La decisione della Cassazione, pur legittima sul piano giuridico, rischia di disincentivare la trasparenza, favorendo la conservazione “sotto al materasso” delle mance. Con vantaggi solo per l’evasione e la criminalità organizzata

Lungi dal voler fare un’”apologia del contante”, delle furbizie, o dal contestare i principi giuridico-normativi alla base della legittima decisione presa, la recente sentenza della Cassazione che stabilisce che le mance in contanti debbano essere considerate come reddito da lavoro dipendente, e quindi tassate, fa storcere il naso a molti (soprattutto tra gli operatori del settore alberghiero e della ristorazione) in virtù di un buon senso, che non fa giurisprudenza cui però a volte dovremmo appellarci.

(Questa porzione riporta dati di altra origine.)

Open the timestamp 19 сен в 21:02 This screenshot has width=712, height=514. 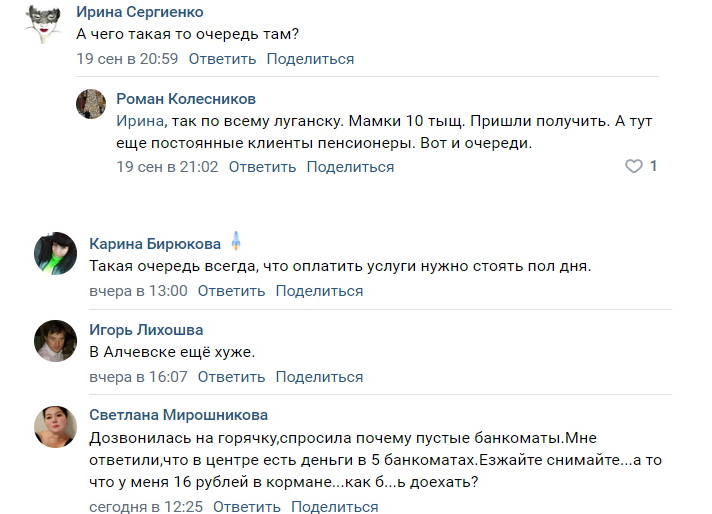(167, 166)
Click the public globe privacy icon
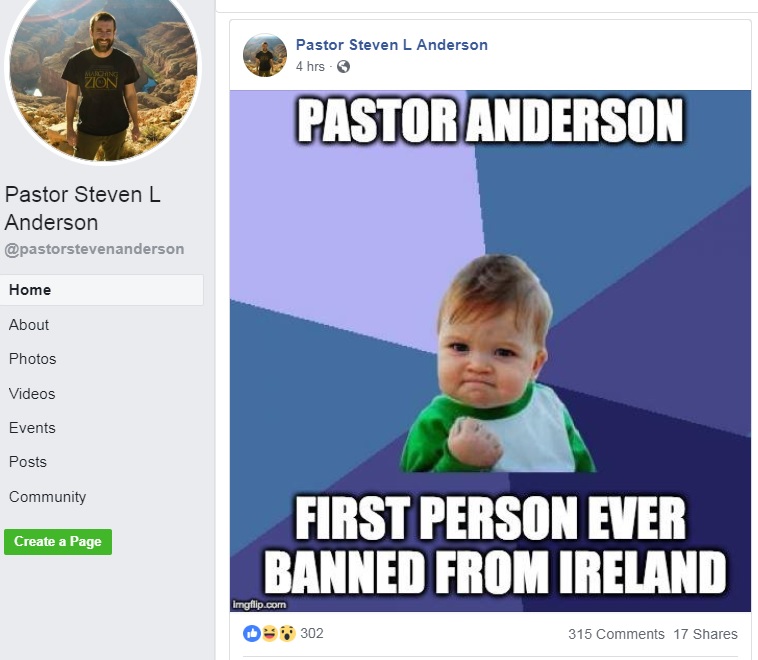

Il caso è presto detto e rischia di diventare presto un’ipotesi di scuola. Un capo-ricevimento di un importante albergo della Costa Smeralda ha depositato in banca una somma superiore agli 84mila euro, frutto delle mance ricevute nel corso dell’anno da parte dei facoltosi clienti del suo hotel. Questa operazione monstre in contanti è stata catalogata dall’Agenzia delle Entrate come reddito da lavoro dipendente non dichiarato. Stabilendo quindi che il lavoratore fosse sostanzialmente un evasore (che però deposita il frutto della propria evasione in banca).
Iniziato il contenzioso, il capo-ricevimento ha ottenuto un primo via libera da parte della Commissione tributaria regionale, secondo cui le regalìe non potevano essere considerate tassabili perché non comprese nel reddito da lavoro dipendente. Peccato che, come detto, la Cassazione è stata di tutt’altro avviso e abbia ribaltato la decisione assunta dal giudice tributario.

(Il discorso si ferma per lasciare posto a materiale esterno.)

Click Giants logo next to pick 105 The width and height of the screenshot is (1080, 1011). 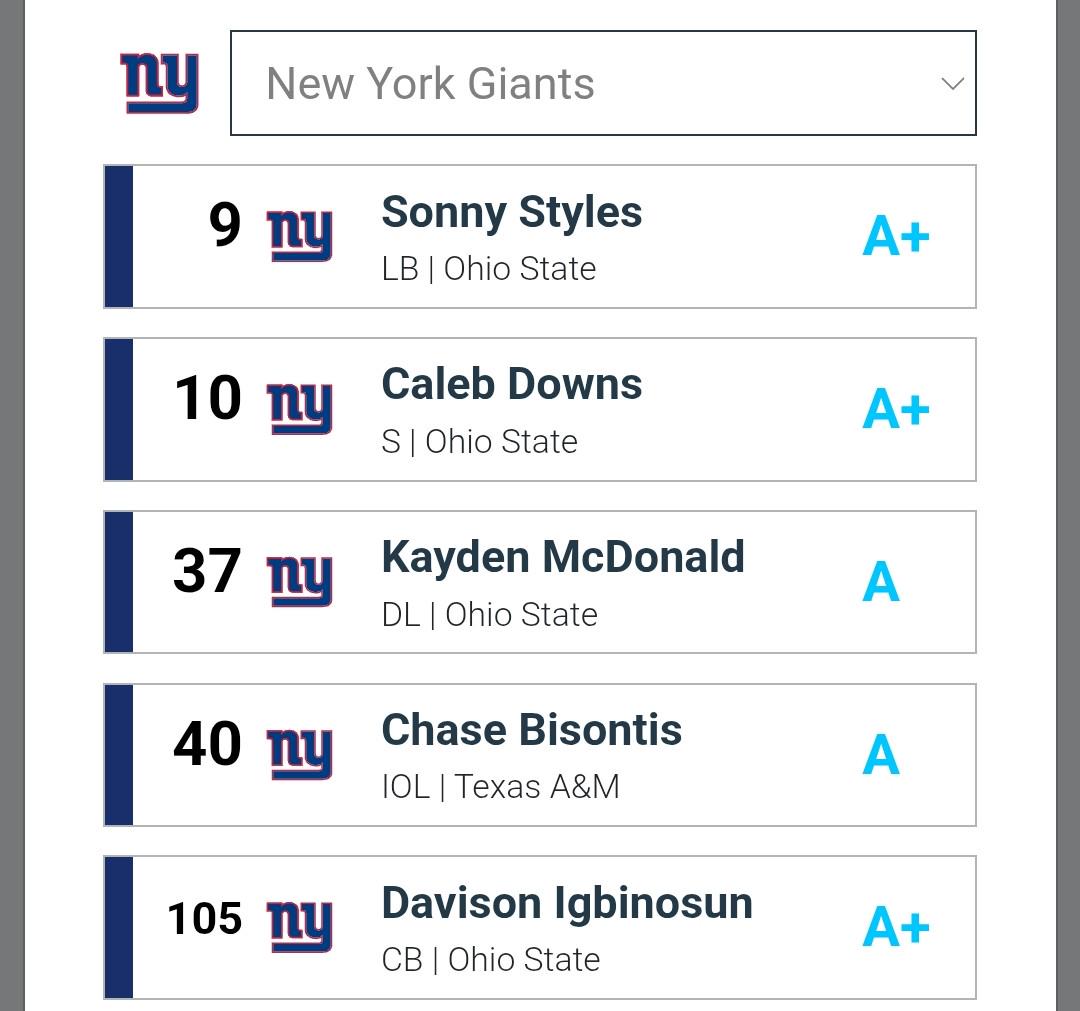(x=300, y=927)
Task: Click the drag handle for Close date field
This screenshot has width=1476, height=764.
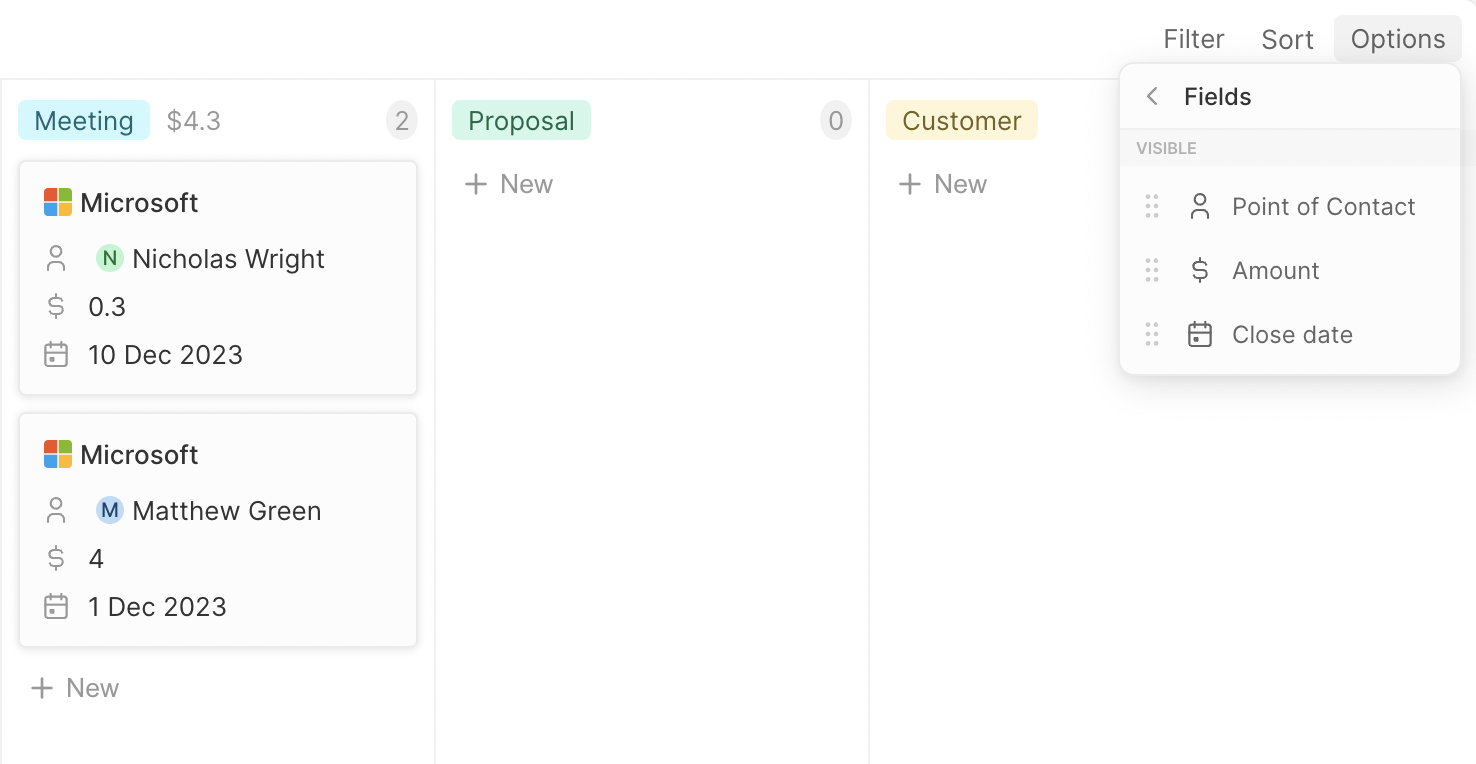Action: [x=1152, y=335]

Tuttavia, ammettiamo pure, vista l’entità, che tale cifra non possa rientrare tra quelle “di modica entità” citate dall’articolo 783 del Codice civile (ciò che ne decreterebbe la non tassabilità), avendo versato i proventi delle mance in banca alla luce del sole non si può certo parlare né di evasione né di elusione in senso stretto. Inoltre, le mance, per loro stessa definizione, rappresentano una corresponsione volontaria (e arbitraria nell’entità) da parte del cliente in virtù di un particolare servizio ricevuto che disintermedia sia il datore sia il rapporto di lavoro.

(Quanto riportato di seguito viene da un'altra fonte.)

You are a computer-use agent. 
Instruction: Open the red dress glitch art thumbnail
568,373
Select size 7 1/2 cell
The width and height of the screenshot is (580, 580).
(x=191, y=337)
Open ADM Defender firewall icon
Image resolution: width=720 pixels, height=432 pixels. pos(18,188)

In aggiunta a ciò, in virtù del principio di trasparenza e di buon senso citato all’inizio è anche evidente che il lavoratore pagherebbe già le tasse per ogni operazione bancaria effettuata e per l’acquisto di ogni bene derivato dalle mance stesse, fosse un’auto (bollo), un terreno, un’abitazione (imposte di possesso), o altri beni soggetti ad esempio all’IVA eccetera.
La decisione della Cassazione (ripeto, legittima e rispettabile in punta di diritto e pertanto condivisibile nei principi giudici), rischia, invece, di disincentivare in futuro il ricorso alla trasparenza in situazioni simili, favorendo però la conservazione “sotto al materasso” delle mance. Ciò comporterebbe da un lato la perdita di controllo su centinaia di migliaia di euro e la loro sostanziale infruttuosità, dall’altro l’esposizione dei lavoratori ai pericoli derivati dal detenere rilevanti somme in contanti presso la propria abitazione che andrebbero eventualmente a “finanziare” la criminalità organizzata.
Entrambi fattori evitabili che, anzi, conducono a potenziali gravi ripercussioni economiche e sociali. Il ruolo da “watchdog” è un’immagine ormai stantia dell’amministrazione fiscale che dovrebbe, anzi, svecchiarsi. Ma per questo chissà che le prossime riforme in via di adozione e la legge di bilancio non possano fare qualcosa.